For the past 200 years, the world economy has been on a relentless march toward higher productivity. From steam engines to the Internet, each tech breakthrough sidelined low-productivity individuals as “non-competitive” while serving up economic glory to the ultra-efficient. Yet here’s the kicker — these same low-productivity folks made up 99% of consumers.
Governments, naturally, didn’t address this mismatch. Instead, they leaned into propaganda, inflating a dystopian gap between what low-productivity people earn and what they’re pressured to consume. The result? Populist waves, fueled by frustration, eroding the promise of decentralized, less aggressive societal progress.
Dark times ahead? Not so fast. The very tech that once excluded the “unproductive” is now flipping the script. LLMs and crypto are leveling the playing field. Coding, creating, and tailoring products for niche audiences is now easy.

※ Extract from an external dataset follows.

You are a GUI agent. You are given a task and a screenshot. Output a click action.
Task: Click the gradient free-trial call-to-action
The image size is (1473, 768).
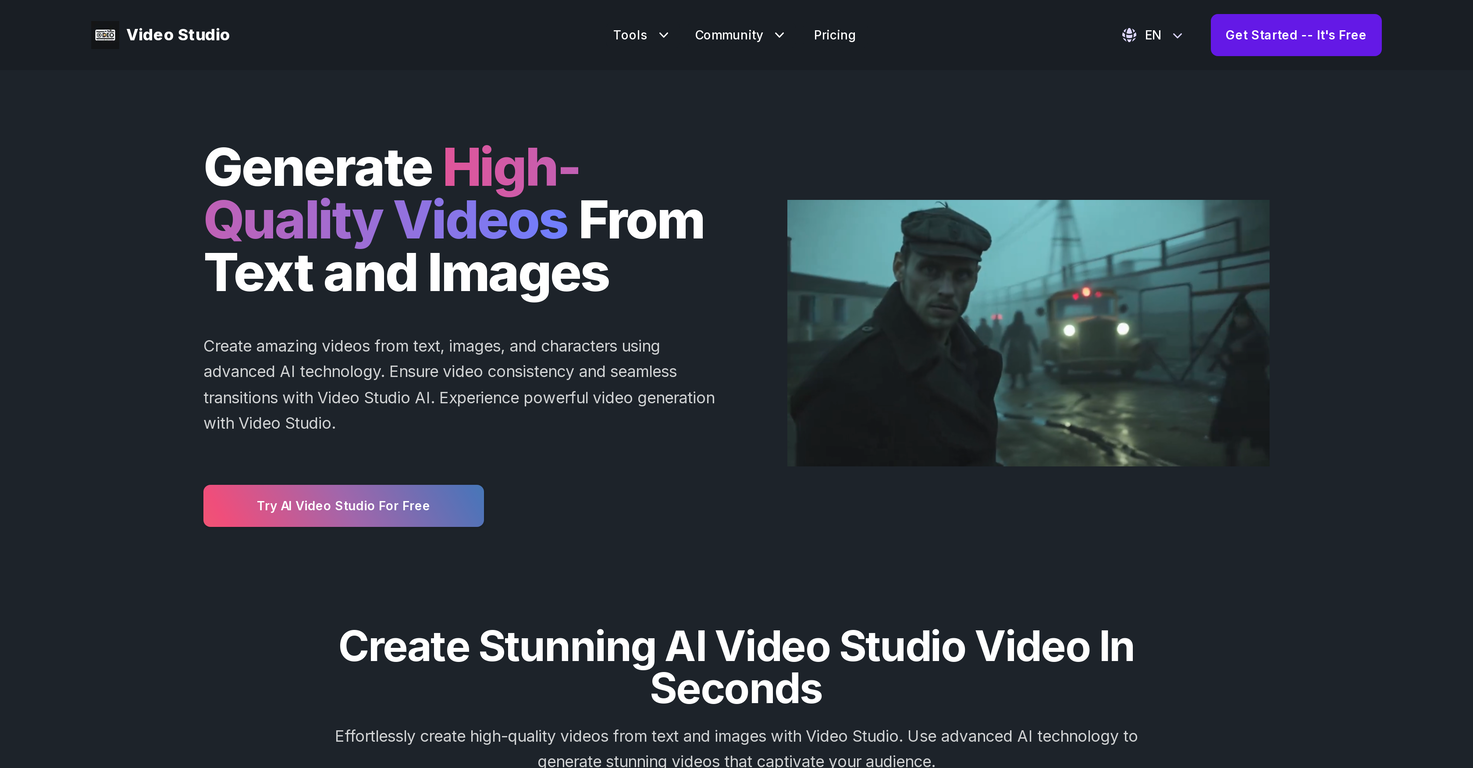(343, 505)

Suddenly, those low-productivity individuals — dismissed for decades — can serve close-knit consumer groups far better than bloated, bureaucrat-infiltrated corporations.
This shift is personal. These small creators offer products that are ‘just what I need,’ ‘cool,’ and made by someone consumers actually know and trust. As decentralized finance grows, individuals could soon secure small but stable incomes, freeing them from reliance on manipulative governments and corporate overlords.
Add in the preservation of personal freedoms (let’s not forget the 2nd amendment), and the future looks a whole lot brighter for the underdog. The megalomaniacs can’t keep their dystopian empires — because the independent creators are rising.